## What needs to be done
Be exact. Print each record as it stands.

## Exercise material
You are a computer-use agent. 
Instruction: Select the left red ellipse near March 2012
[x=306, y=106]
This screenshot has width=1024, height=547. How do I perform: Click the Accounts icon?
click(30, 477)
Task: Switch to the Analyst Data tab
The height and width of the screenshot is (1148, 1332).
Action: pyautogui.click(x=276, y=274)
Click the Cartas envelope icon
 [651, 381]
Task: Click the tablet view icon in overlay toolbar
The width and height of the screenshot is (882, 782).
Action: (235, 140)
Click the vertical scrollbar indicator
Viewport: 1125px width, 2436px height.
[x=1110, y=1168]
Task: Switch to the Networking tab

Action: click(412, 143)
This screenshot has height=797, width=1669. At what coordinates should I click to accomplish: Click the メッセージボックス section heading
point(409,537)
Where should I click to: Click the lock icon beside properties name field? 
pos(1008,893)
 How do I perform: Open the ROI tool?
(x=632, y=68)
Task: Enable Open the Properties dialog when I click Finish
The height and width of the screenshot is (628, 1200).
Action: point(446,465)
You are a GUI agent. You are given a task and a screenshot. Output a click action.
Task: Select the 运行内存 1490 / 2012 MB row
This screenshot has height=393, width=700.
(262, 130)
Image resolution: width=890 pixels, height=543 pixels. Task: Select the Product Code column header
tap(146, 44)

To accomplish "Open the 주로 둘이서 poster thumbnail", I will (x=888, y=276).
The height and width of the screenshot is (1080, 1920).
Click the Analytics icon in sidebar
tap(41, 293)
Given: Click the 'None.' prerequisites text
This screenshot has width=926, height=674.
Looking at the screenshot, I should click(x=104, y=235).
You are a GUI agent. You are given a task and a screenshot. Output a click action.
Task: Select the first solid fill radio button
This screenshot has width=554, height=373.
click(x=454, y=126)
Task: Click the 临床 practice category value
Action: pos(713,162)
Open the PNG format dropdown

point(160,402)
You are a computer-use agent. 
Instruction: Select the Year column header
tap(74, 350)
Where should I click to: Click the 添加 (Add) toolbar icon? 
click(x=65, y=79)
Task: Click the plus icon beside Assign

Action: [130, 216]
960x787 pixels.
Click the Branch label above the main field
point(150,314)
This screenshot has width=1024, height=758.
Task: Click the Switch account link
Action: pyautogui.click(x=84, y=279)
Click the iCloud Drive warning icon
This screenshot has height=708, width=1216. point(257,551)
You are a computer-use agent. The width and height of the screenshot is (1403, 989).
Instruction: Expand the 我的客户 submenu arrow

## Written reply
You are a computer-use agent. 
Instruction: Select the left red ellipse near March 2012
[x=306, y=106]
This screenshot has width=1024, height=547. How do I perform: Click the Accounts icon?
click(30, 477)
Task: Switch to the Analyst Data tab
The height and width of the screenshot is (1148, 1332).
Action: pyautogui.click(x=276, y=274)
Click the Cartas envelope icon
 [651, 381]
Task: Click the tablet view icon in overlay toolbar
The width and height of the screenshot is (882, 782).
Action: (235, 140)
Click the vertical scrollbar indicator
Viewport: 1125px width, 2436px height.
[x=1110, y=1168]
Task: Switch to the Networking tab

Action: click(412, 143)
This screenshot has height=797, width=1669. At what coordinates should I click to accomplish: Click the メッセージボックス section heading
point(409,537)
Where should I click to: Click the lock icon beside properties name field? 
pos(1008,893)
 How do I perform: Open the ROI tool?
(x=632, y=68)
Task: Enable Open the Properties dialog when I click Finish
The height and width of the screenshot is (628, 1200).
Action: point(446,465)
You are a GUI agent. You are given a task and a screenshot. Output a click action.
Task: Select the 运行内存 1490 / 2012 MB row
This screenshot has height=393, width=700.
(262, 130)
Image resolution: width=890 pixels, height=543 pixels. Task: Select the Product Code column header
tap(146, 44)

To accomplish "Open the 주로 둘이서 poster thumbnail", I will (x=888, y=276).
The height and width of the screenshot is (1080, 1920).
Click the Analytics icon in sidebar
tap(41, 293)
Given: Click the 'None.' prerequisites text
This screenshot has width=926, height=674.
Looking at the screenshot, I should click(x=104, y=235).
You are a GUI agent. You are given a task and a screenshot. Output a click action.
Task: Select the first solid fill radio button
This screenshot has width=554, height=373.
click(x=454, y=126)
Task: Click the 临床 practice category value
Action: pos(713,162)
Open the PNG format dropdown

point(160,402)
You are a computer-use agent. 
Instruction: Select the Year column header
tap(74, 350)
Where should I click to: Click the 添加 (Add) toolbar icon? 
click(x=65, y=79)
Task: Click the plus icon beside Assign

Action: [130, 216]
960x787 pixels.
Click the Branch label above the main field
point(150,314)
This screenshot has width=1024, height=758.
Task: Click the Switch account link
Action: pyautogui.click(x=84, y=279)
Click the iCloud Drive warning icon
This screenshot has height=708, width=1216. point(257,551)
You are a computer-use agent. The width and height of the screenshot is (1403, 989).
Instruction: Expand the 我的客户 submenu arrow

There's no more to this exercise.